We cannot simply combine these two values. We need to find the coordinates for the endpoint of each of these lines, and then combine them either in a matrix or by simply adding the values. A matrix will typically be used in more complex problems such as >3D problems, things like CNC toolpath graphing, or Lorentz’s equations. For this reason, we will just be adding the values together.

The first step to solve for our resultant is to solve for the separate directions of the force. We can use sine and cosine to solve for our [latex]f_{1x}[/latex], [latex]f_{1y}[/latex], [latex]f_{2x}[/latex] and [latex]f_{2y}[/latex] by using the exact same method previously discussed. Our values are now:

[latex]f_{1x}=18.36kg[/latex]

[latex]f_{1y}=13.84kg[/latex]

[latex]f_{2x}=4.75kg[/latex]

[latex]f_{2y}=-38.70kg[/latex]

Now that we have these values, we combine them to find the sum of directions. Doing this will give us the 𝑥 and 𝑦 values of our resultant. From here we can plainly use Pythagorean theorem to solve for our resultant.

[latex]{\vec{R}}_{xy}=\sqrt{{(18.36+4.75)}^2{+(13.84-38.70)}^2}[/latex]

[latex]{\vec{R}}_{xy}=33.94kg[/latex]

Now we must calculate the resultant angle. To solve for this, we can either use angles in standard form^[2] or use angles in radians. I do not care to use radians, they are filled with too many unnecessary fractions, therefore we will be utilizing degrees to solve for our resultant angle.

[latex]\theta_{\vec{R}xy}={tan}^{-1}\left(\frac{f_{1y}+f_{2y}}{f_{1x}+f_{2x}}\right)[/latex]

Essentially what we are doing with our 𝑦 and 𝑥 values is breaking down our hypotenuses, also known as our magnitude, into their most basic forms and combining the like terms to solve the equation. When we combine our 𝑦 terms, we are literally combining the like terms of the two vectors, the same is for the 𝑥 values. By plugging our values into the presented equation we end up with our resultant angle as [latex]\theta_{\vec{R}xy}=-{47.08}^\circ[/latex].

For the final step the angle must be converted into its standard form. This is the final step in solving for a resultant. In order to do this, we need to take the angular values from each quadrant and combine it with our resultant angle. We do this because we have calculated the angle relative to its quadrant. Because we always work relative to the 𝑥 axis, we need to calculate accordingly. To solve in quadrant one, we need to add the calculated angle to zero, because positive 𝑥 is our starting point.
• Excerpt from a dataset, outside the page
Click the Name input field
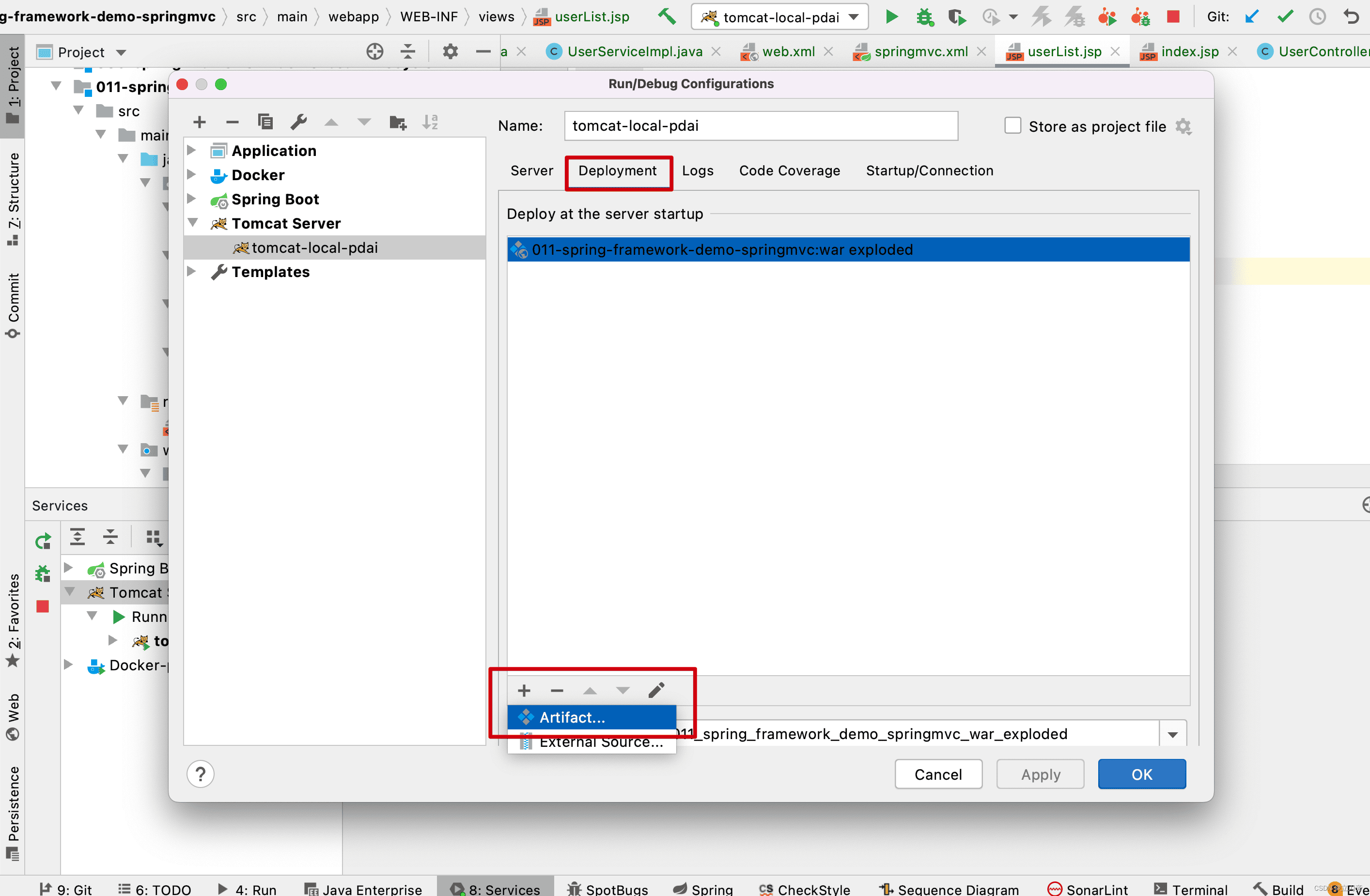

In quadrant two, we subtract the calculated angle from 180. For quadrant three add the calculated angle to 180, and for quadrant four we subtract the calculated angle from 360. So,

[latex]Q1=0+calculated\ angle[/latex]

[latex]Q2=180-calculated\ angle[/latex]

[latex]Q3=180+calculated\ angle[/latex]

[latex]Q4=360-calculated\ angle[/latex]

Therefore, our angle in standard form is equal to [latex]\theta_{\vec{R}xy}=\ 360-{47.08}^\circ[/latex] which equals to [latex]\theta_{\vec{R}xy}=312.{92}^\circ[/latex].